— Start Document text —
When I was growing up, the music in the background of my life was comedy and novelty records courtesy of Dr. Demento, which in turn was courtesy of my father. Songs like “Fish Heads”, “The Existential Blues”, and “We Will All Go Together When We Go” filled my head. If you asked seven-year-old me who my favorite musician was, I’d answer with the only one I could name… Weird Al Yankovic. Through repetition I wore out the cassette of Weird Al’s album Dare to be Stupid. Music was something that made me laugh, that I could sing along to. I knew “serious music” was out there, but I didn’t pay attention to it until i was about ten years old.
The car radio was always tuned to Oldies, that genre of light rock and pop classics from the childhood years of The Baby Boomers. It was upbeat, inoffensive, and predictable, whimsy without the overt humor of novelty songs. I got to know the artists, very gradually… Elvis, the Beatles, the Supremes, the Beach Boys, Simon & Garfunkel, and so on. But after many many years of listening to Golden Oldies, it got too repetitive and too predictable. I knew there was more out there, that the musical development of our culture wasn’t entirely bounded by 1955 and 1975. I was ready to start exploring.
— End Document text —
**What is asked**
1. According to the music memoir, why did the narrator grow tired of Golden Oldies and want to explore further? Answer in one to three sentences.
2. Pick up the music memoir after its final sentence and carry it on.
— Start Records shown —
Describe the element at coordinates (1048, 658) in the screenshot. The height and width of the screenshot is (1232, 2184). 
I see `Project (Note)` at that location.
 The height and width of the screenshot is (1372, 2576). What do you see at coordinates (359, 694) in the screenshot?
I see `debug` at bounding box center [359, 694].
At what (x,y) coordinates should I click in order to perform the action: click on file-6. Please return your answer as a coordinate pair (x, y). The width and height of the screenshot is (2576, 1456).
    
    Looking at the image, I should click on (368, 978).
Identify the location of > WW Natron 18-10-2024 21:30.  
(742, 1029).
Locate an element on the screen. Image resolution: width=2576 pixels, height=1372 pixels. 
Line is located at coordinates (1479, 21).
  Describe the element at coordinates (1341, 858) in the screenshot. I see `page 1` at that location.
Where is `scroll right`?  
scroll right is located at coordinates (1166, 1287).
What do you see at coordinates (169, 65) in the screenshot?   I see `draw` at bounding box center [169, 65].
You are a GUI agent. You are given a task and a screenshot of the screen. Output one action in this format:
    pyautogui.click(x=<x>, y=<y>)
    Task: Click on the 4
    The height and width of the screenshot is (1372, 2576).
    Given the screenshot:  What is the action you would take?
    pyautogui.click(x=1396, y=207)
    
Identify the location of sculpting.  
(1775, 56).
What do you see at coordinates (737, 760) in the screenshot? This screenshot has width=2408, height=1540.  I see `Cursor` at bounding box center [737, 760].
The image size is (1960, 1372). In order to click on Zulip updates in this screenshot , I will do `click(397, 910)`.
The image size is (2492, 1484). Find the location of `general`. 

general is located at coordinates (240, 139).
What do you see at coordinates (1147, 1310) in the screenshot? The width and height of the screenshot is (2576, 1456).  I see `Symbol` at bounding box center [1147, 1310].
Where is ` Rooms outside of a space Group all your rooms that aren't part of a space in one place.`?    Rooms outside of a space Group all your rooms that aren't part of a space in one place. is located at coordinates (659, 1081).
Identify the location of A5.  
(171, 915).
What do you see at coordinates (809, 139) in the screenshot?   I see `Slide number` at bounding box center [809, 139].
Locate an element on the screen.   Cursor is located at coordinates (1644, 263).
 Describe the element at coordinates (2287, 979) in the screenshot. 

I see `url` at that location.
— End Records shown —
**Answer set**
1. After many years of listening, Golden Oldies became too repetitive and too predictable. The narrator also knew there was more music out there and that the culture's musical development wasn't confined to the years between 1955 and 1975.

2.
It was my mother who first took me back in time. She taught me about two genres: country and big band. Glenn Miller became the representative of music prior to the Boomer revolution. If golden oldies were saccharine lollypops, then big band was maple syrup… still sweet but with a liquid sweetness used as a topping on top of something to chew on. And by country, I don’t mean the Garth Brooks variety of country, the kind you hear today that differs from rock and roll only by vocal accents. No, I mean the kind that you might have heard prior to 1960, dominated by bluegrass and singing cowboy varieties. I heard the simple sounds of Flatt & Scruggs, and the western swing of Asleep at the Wheel. Mom’s musical legacy to me was to appreciate the sounds of the past.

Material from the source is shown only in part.